Vandalisme : comment faire reculer la violence des antivax ?

Jean-Bernard Gervais

Auteurs et déclarations

23 août 2021

Paris, France — Depuis l’annonce de la vaccination obligatoire pour les professionnels de santé, et la généralisation du pass sanitaire, le 12 juillet dernier, des actes d’incivilité contre les professionnels de santé investis dans la campagne de vaccination se sont multipliés. Les Ordres professionnels se sont alarmés et les pouvoirs publics tentent de mettre en place des parades.

Tags anti pass sanitaire et antivax

C'est la goutte d'eau qui a fait déborder le vase. Dans la nuit du 16 au 17 aout, le centre de vaccination de Saint-Orens en Haute-Garonne (31) a été victime d'un acte de vandalisme qui a scandalisé. Après être entrés par effraction dans le bâtiment, des malfaiteurs ont détruit 3500 doses de vaccins contre le Covid-19, tout en saccageant du mobilier, dont des chaises et du matériel informatique. Le département de la Haute-Garonne avait déjà été le théâtre d'actes de vandalisme quelques jours plus tôt. Le 6 août dernier, les locaux de l'Ordre des infirmiers de Toulouse ont été vandalisés : des jets de pierre et des tags anti pass sanitaire ont été constatés le vendredi matin.

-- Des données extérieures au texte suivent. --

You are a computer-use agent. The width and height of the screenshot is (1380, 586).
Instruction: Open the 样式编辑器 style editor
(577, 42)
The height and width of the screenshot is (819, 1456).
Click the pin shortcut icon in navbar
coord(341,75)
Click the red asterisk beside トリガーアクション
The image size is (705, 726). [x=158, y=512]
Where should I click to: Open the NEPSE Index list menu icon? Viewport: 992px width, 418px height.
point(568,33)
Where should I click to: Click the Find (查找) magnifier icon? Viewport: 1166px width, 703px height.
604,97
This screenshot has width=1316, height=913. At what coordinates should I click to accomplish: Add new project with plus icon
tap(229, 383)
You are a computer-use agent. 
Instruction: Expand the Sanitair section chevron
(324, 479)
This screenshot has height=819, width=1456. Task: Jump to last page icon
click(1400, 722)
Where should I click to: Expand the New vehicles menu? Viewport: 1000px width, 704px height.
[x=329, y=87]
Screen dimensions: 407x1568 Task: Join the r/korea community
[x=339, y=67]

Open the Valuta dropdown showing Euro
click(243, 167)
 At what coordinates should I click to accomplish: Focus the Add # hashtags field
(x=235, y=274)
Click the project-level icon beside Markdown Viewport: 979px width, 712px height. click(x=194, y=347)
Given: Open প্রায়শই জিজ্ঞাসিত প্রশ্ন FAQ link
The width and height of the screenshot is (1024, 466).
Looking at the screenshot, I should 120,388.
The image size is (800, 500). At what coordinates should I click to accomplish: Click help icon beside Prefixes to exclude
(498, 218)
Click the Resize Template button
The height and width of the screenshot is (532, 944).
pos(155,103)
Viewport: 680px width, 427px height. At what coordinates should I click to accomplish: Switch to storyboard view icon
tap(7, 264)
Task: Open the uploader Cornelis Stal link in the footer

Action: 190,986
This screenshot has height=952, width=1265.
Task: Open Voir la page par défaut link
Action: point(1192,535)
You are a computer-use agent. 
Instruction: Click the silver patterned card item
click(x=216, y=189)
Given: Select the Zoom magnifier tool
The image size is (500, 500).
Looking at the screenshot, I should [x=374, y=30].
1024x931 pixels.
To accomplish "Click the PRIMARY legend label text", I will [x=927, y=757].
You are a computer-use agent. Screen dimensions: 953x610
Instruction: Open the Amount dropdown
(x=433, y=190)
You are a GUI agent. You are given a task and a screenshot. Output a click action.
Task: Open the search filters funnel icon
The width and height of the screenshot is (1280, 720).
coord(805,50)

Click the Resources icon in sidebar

Des tags anti pass sanitaire et antivax avaient aussi été constatés sur le centre de vaccination de Saint-Orens. Des actes de vandalisme qui sont loin d'être isolés. En effet, selon le ministère de l'intérieur, qui a communiqué à ce sujet le 11 aout dernier, 22 faits de dégradations dans les centres de dépistage, de vaccination et les pharmacies ont été recensés depuis le 12 juillet, date des annonces par Emmanuel Macron d'obligation vaccinale pour les professionnels de santé et de généralisation du pass sanitaire. « Près de 60 faits de menaces envers des élus ont également été enregistrés », rapporte France Info. Le ministre de l’Intérieur, dans une missive adressée aux préfets, les a d'ailleurs enjoints à renforcer la sécurité près des centres de vaccination contre le Covid-19.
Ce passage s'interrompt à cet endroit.